The first line of defense is of course “form validation”. Ideally, all user entry mistakes are caught at this stage. Form validation involves configuring rules for your UI architecture (Angular/React/etc) to interpret, or writing your own validation functions. Form validation should always describe the issue to the user so that they can fix their mistake. If it doesn’t do this well, then expect to receive many support phone calls and have your manager breathing down your neck about unhappy customers and expensive customer support costs.
The second line of defense is “backend validation”. This should include all security focused frontend validation, plus any additional validation the backend can do; The backend has access to more information about the state of the system, such as other data records that can inform further validation of the entered data. Your service architecture should provide a framework for this type of validation, but you may also end up writing your own code if your framework doesn’t provide it, or it is not capable of handling certain types of validation, such as cross-referencing other records in the database.
The final line of defense is “data access layer validation”. This type of validation occurs right before writing a record or records to the database. It is the lightest and most rudimentary form of validation.

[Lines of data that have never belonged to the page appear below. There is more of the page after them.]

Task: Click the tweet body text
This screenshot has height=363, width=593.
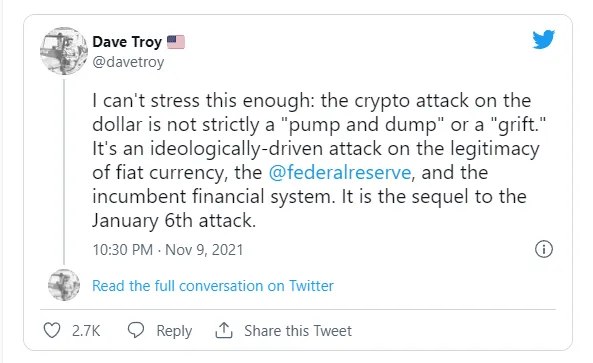Action: 319,161
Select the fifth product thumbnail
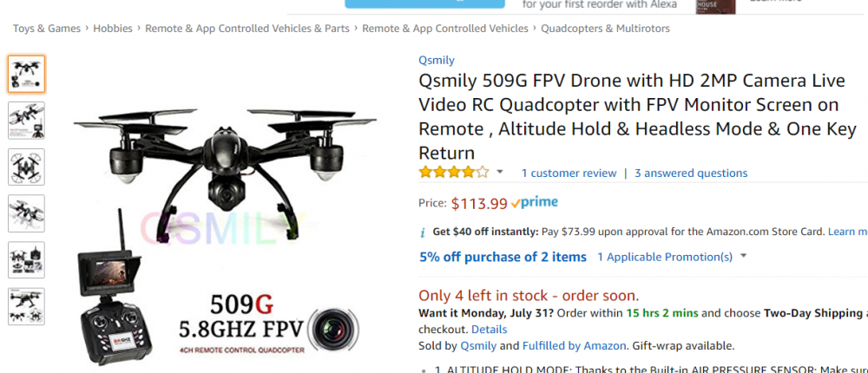Screen dimensions: 868x373 coord(26,259)
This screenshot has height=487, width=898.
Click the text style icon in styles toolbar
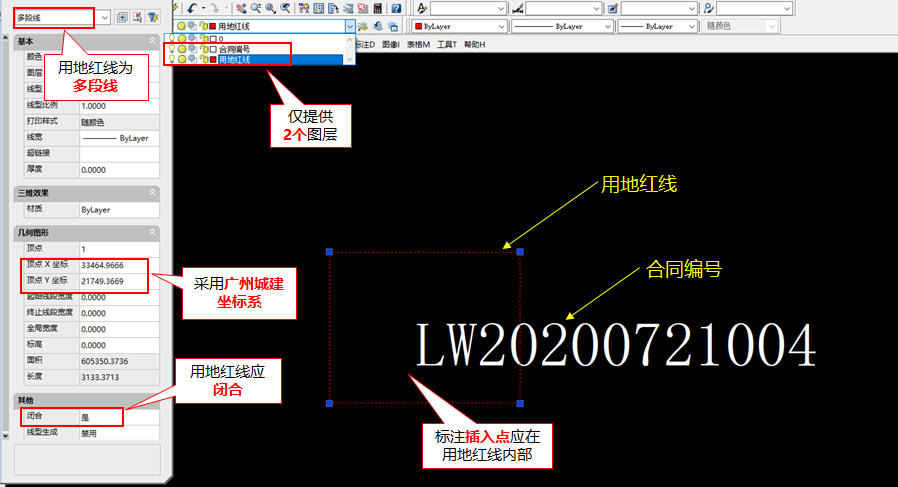pos(423,8)
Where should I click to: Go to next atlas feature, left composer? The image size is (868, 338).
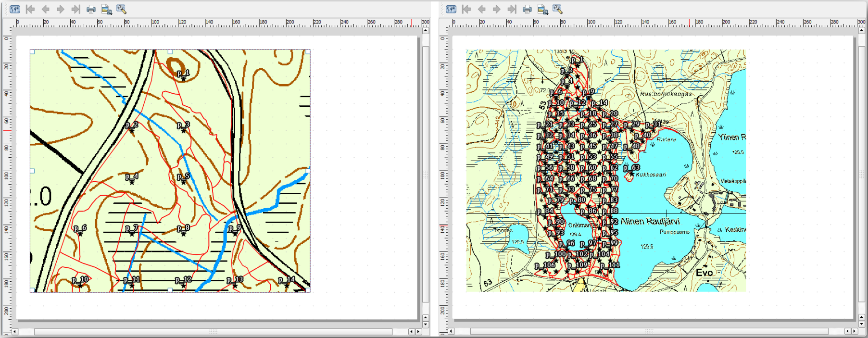(x=61, y=9)
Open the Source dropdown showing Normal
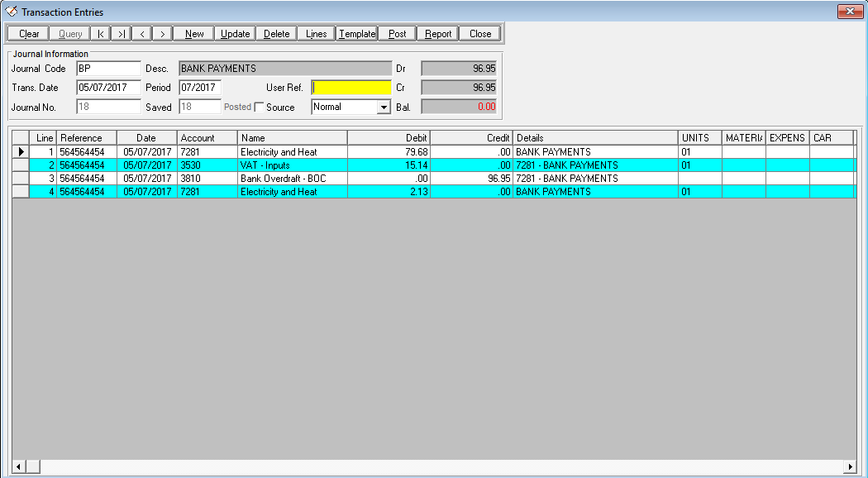 [384, 107]
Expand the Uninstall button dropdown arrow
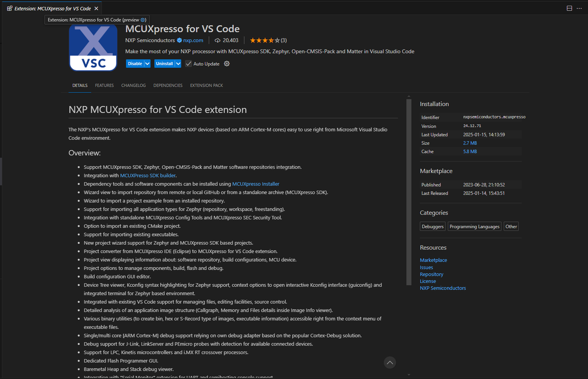 (178, 64)
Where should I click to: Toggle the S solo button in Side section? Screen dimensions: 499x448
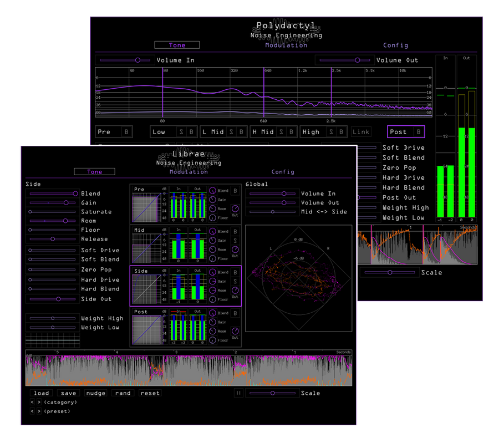pos(235,281)
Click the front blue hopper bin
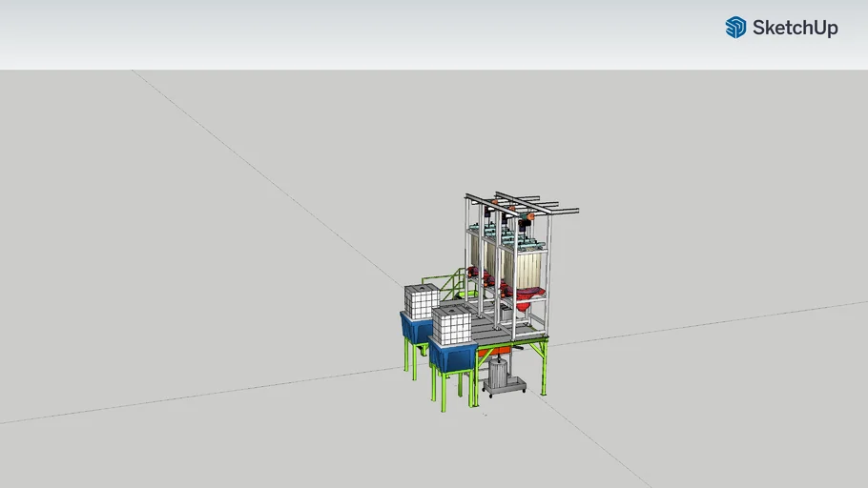The image size is (868, 488). pos(452,356)
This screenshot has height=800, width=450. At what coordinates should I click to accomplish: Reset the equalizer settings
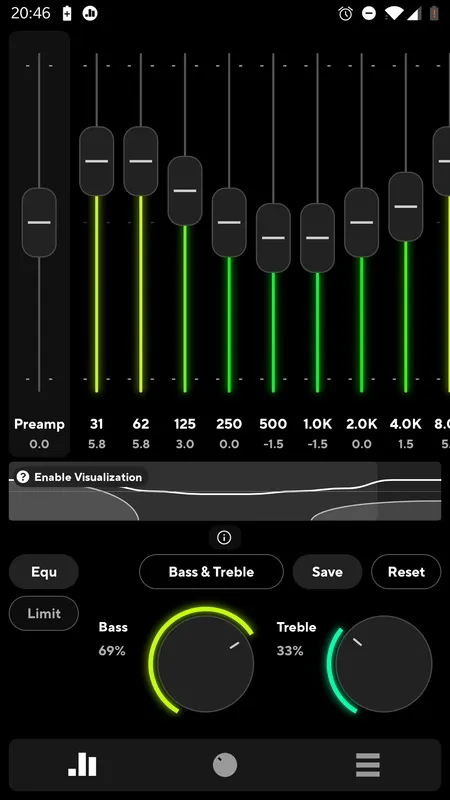[406, 572]
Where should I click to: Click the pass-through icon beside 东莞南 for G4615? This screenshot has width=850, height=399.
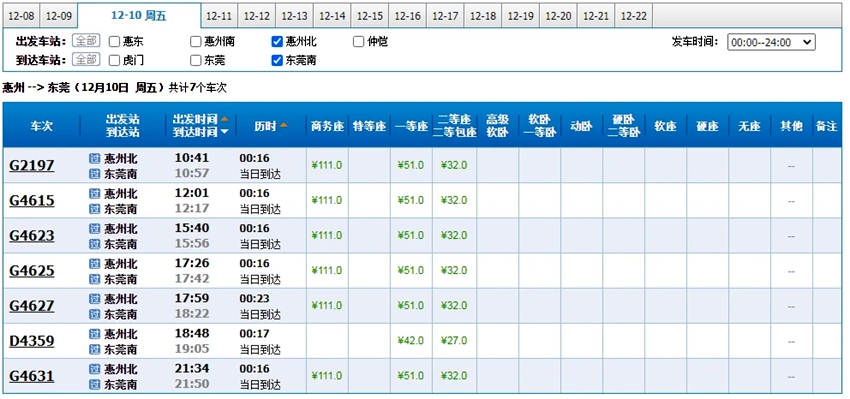click(x=94, y=209)
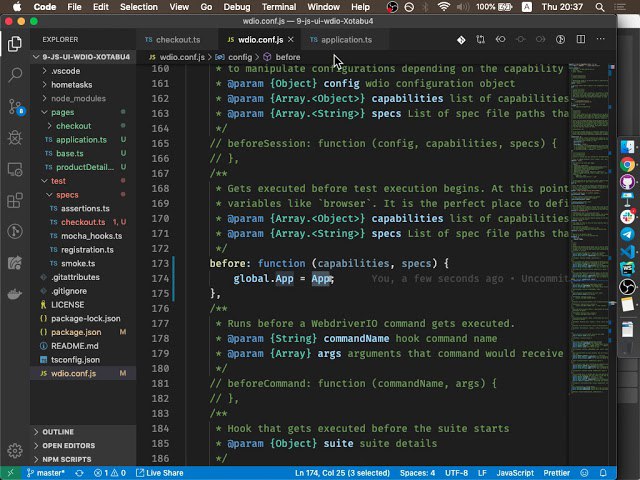Expand the hometasks folder
The height and width of the screenshot is (480, 640).
pyautogui.click(x=71, y=85)
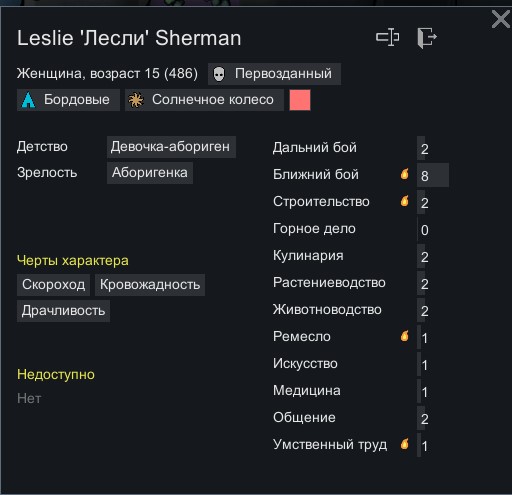Click the passion flame next to Ближний бой
512x495 pixels.
404,174
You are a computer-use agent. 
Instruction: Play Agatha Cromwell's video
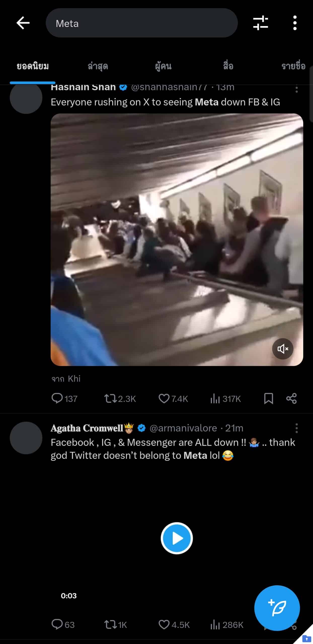click(x=177, y=538)
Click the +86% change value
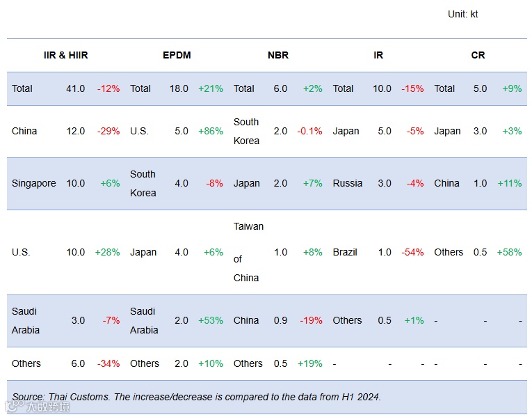 211,131
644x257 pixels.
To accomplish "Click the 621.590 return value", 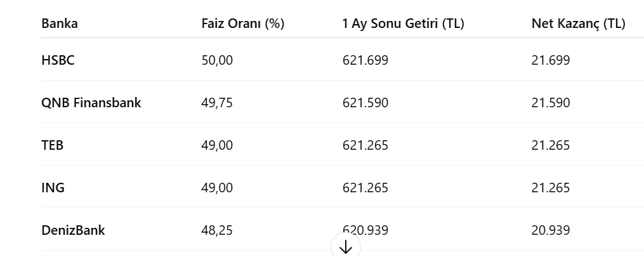I will pos(365,103).
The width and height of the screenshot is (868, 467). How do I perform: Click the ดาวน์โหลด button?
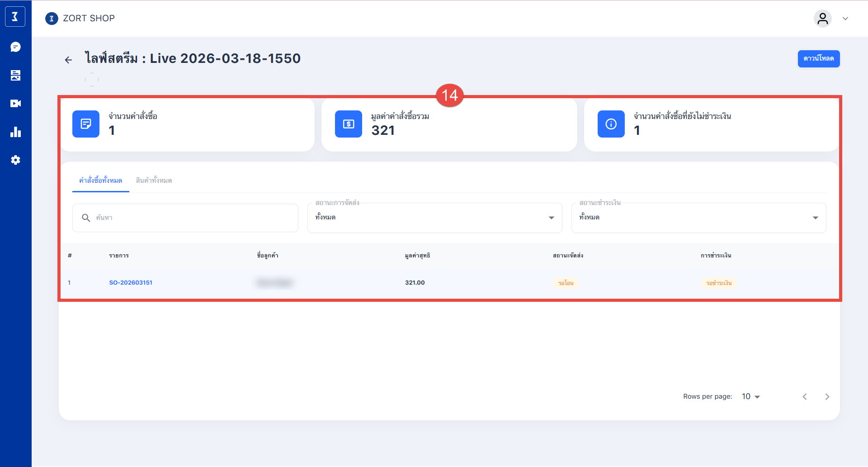(818, 59)
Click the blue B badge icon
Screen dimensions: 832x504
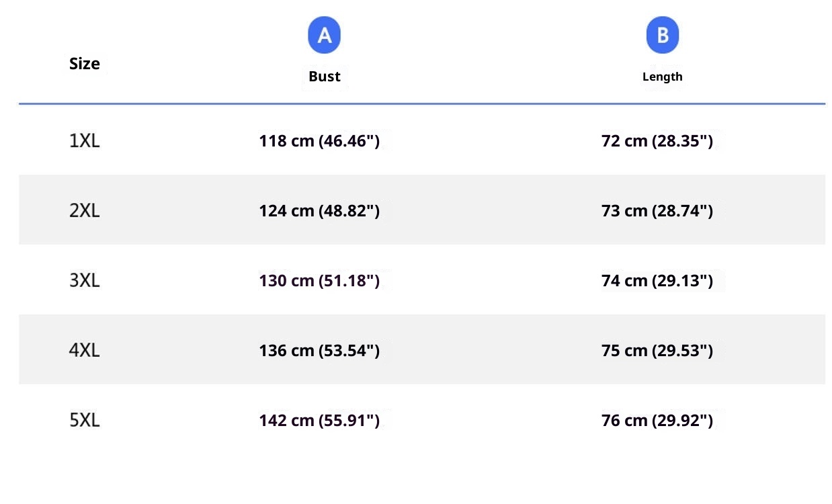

The only concern at this layer, is whether fields that are required for properly storing the record are present and valid. The errors caught at this stage are always dev team errors. This is because the earlier validation layers failed to catch a user error, or a developer made some other mistake earlier in the call stack.
You may have noticed that I made no mention of data validation-on-read. This is because you shouldn’t do this. You should catch bad data before it reaches your database, or else you can expect a costly customer support incident that requires a developer to fix. Also, fixing data in place is a delicate procedure that may result in further damage to the data in the database.
But don’t we want to know about bad data in the database? Yes, we do. However, if you perform data validation-on-read you will prevent your users from being able to use the system or fix the issue themselves. Yes, your users are intelligent humans and might be able to fix the problem entirely on their own, but only if you let them. Also, customer support may be able to fix the issue, but only if they can retrieve the data to update it. Finally, if you have a way to detect the issue on read, then why can’t you detect it on write instead? So put that data validation logic before writing to the db so that someone besides a developer can fix the problem when and if it arises.
your users are intelligent humans and might be able to fix the problem entirely on their own, but only if you let them.
An example of validation on read that I’ve seen in C# code is the use of the LINQ methods Single() and First(). Don’t use these methods when reading or returning data to the end user. These methods throw exceptions and prevent the data from making it to the end user, such as when your assumption about the data turns out to be wrong. It would be better to send the user incomplete data than no data at all. They will know that there’s a problem if some data is missing, and either re-enter it or call customer support to fix the issue. So use (Single/First)OrDefault instead and smooth over any potential null reference issues that might arise from that.
It would be better to send the user incomplete data than no data at all.
It is my hope that this article will lead to less hot database fixes, and system downtime. Maybe it will also get software developers thinking a little more in terms of how their users might be able to dig their way out of their own messes, or even perhaps your mess.